The sound in Callas recording is strange (fake or "ambient" stereo, I believe).

Since it's impossible to vote for both ladies (why shouldn't there be such an option?), Callas takes the garland.


----------



## Tsaraslondon (Nov 7, 2013)

Azol said:


> The sound in Callas recording is strange (fake or "ambient" stereo, I believe).


I thought so too. It sounds much better in the recent Warner transfer. The more natural sound on that version might have tipped the balance back in Callas's favour. The sound on the clip above is altogether too boomy.

I think it sounds better here


----------



## Seattleoperafan (Mar 24, 2013)

Thanks for this. I wasn't at all familiar with Zeani.
A very surprising contender singing this aria is Nilsson in her mid 60's. One would not suspect this of her but she managed to convey the sound of a younger, more innocent woman. It was some of her best Italian singing and at the end of her career:



. It is only 2 minutes. Check it out.


----------



## Tsaraslondon (Nov 7, 2013)

Seattleoperafan said:


> Thanks for this. I wasn't at all familiar with Zeani.
> A very surprising contender singing this aria is Nilsson in her mid 60's. One would not suspect this of her but she managed to convey both the sound and innocence of a young lady 40 years her junior. It was some of her best Italian singing and at the end of her career:
> 
> 
> ...


That was quite a surprise. The voice is in remarkable shape and she actually sounds warmer here than she often did. I'm not sure I'd agree that she manages to sound quite like a young ingénue, but the singing is charming and direct in manner and works well in its context here. Brava, Birgit.


----------



## Woodduck (Mar 17, 2014)

Seattleoperafan said:


> Thanks for this. I wasn't at all familiar with Zeani.
> A very surprising contender singing this aria is Nilsson in her mid 60's. One would not suspect this of her but she managed to convey both the sound and innocence of a young lady 40 years her junior. It was some of her best Italian singing and at the end of her career:
> 
> 
> ...


Really sweet and charming. She keeps the character in mind and doesn't "prima donna" the thing, but then she never was a show-off. A nice way to start my day. Do you recall the year?


----------



## The Conte (May 31, 2015)

Thanks for posting Nilsson's version. It's indeed impressive that the Walkure could turn her art to the simplicity of this aria. Is it that simple though. My favourite recording when it comes to sheer beautiful singing would be De los Angeles' from her complete recording. However, I have always thought that the aria is meant to be a send up of the dramatic aria going by the text. It's debatable whether Puccini felt the same way as he seems to take it rather seriously. In any case we get two great interpretations from the two sopranos here, that are quite different in approach. Zeani goes for the parody route and is deliciously over the top without resorting to camp and Callas gives us the wily, manipulative daughter pulling at her father's heart strings. Callas makes me smile, Zeani makes me grin and since Gianni Schichi is a comedy my vote went to the latter.

N.


----------



## The Conte (May 31, 2015)

Tsaraslondon said:


> I've read them all. Still don't get it.
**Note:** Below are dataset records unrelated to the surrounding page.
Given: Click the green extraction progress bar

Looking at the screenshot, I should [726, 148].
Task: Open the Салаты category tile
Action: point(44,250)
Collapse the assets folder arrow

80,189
It's _easy peasy_ NOT to vote for Callas. (You just click the circle next to Zeani!)

You could likewise argue that it is just as easy peasy to vote for Callas!

N.


----------



## nina foresti (Mar 11, 2014)

Oh I just loved Birgit's rendition which was so sweet and gentle that, though I praise myself on detecting many voices --hers being one of them -- I never would have known it was she.


----------



## Tsaraslondon (Nov 7, 2013)

The Conte said:


> Thanks for posting Nilsson's version. It's indeed impressive that the Walkure could turn her art to the simplicity of this aria. Is it that simple though. My favourite recording when it comes to sheer beautiful singing would be De los Angeles' from her complete recording. However, I have always thought that the aria is meant to be a send up of the dramatic aria going by the text. It's debatable whether Puccini felt the same way as he seems to take it rather seriously. In any case we get two great interpretations from the two sopranos here, that are quite different in approach. Zeani goes for the parody route and is deliciously over the top without resorting to camp and Callas gives us the wily, manipulative daughter pulling at her father's heart strings. Callas makes me smile, Zeani makes me grin and since Gianni Schichi is a comedy my vote went to the latter.
> 
> N.


I agree with you about De Los Angeles, who simply has to be herself to make the effect she does, but, oddly enough, of the two versions above, it's Callas's that makes me chuckle.


----------



## Woodduck (Mar 17, 2014)

We few, we happy few, we band of operaphiles! The Conte reports smiling and grinning. Tsaraslondon reports chuckling. I listened to Zeani again this morning, and the sheer vocal mastery of it, the way the voice responds effortlessly to every expressive impulse, brought tears to my eyes. These singing matches have brought us examples of the greatest singing on record; I think immediately of Steber's sublime "Depuis le jour" and Sayao's stunning "Bel raggio"... I still don't know how to weigh these two performances against each other, but I know that opera doesn't get any better. Maybe nothing does.


----------



## JanacekTheGreat (Feb 26, 2021)

Woodduck said:


> We few, we happy few, we band of operaphiles! The Conte reports smiling and grinning. Tsaraslondon reports chuckling. I listened to Zeani again this morning, and the sheer vocal mastery of it, the way the voice responds effortlessly to every expressive impulse, brought tears to my eyes. These singing matches have brought us examples of the greatest singing on record; I think immediately of Steber's sublime "Depuis le jour" and Sayao's stunning "Bel raggio"... I still don't know how to weigh these two performances against each other, but I know that opera doesn't get any better. Maybe nothing does.


Very well-put, Woodduck!

I know this match will have a very close call. Callas is imaginative as always, but Zeani got everything just right as it could. I don't think she overdramatizes the aria. In contrast, all are well-calculated - the chest voice, the sobs, the sighs- to portray daddy's favorite _cute_ little girl, but still sound fake enough.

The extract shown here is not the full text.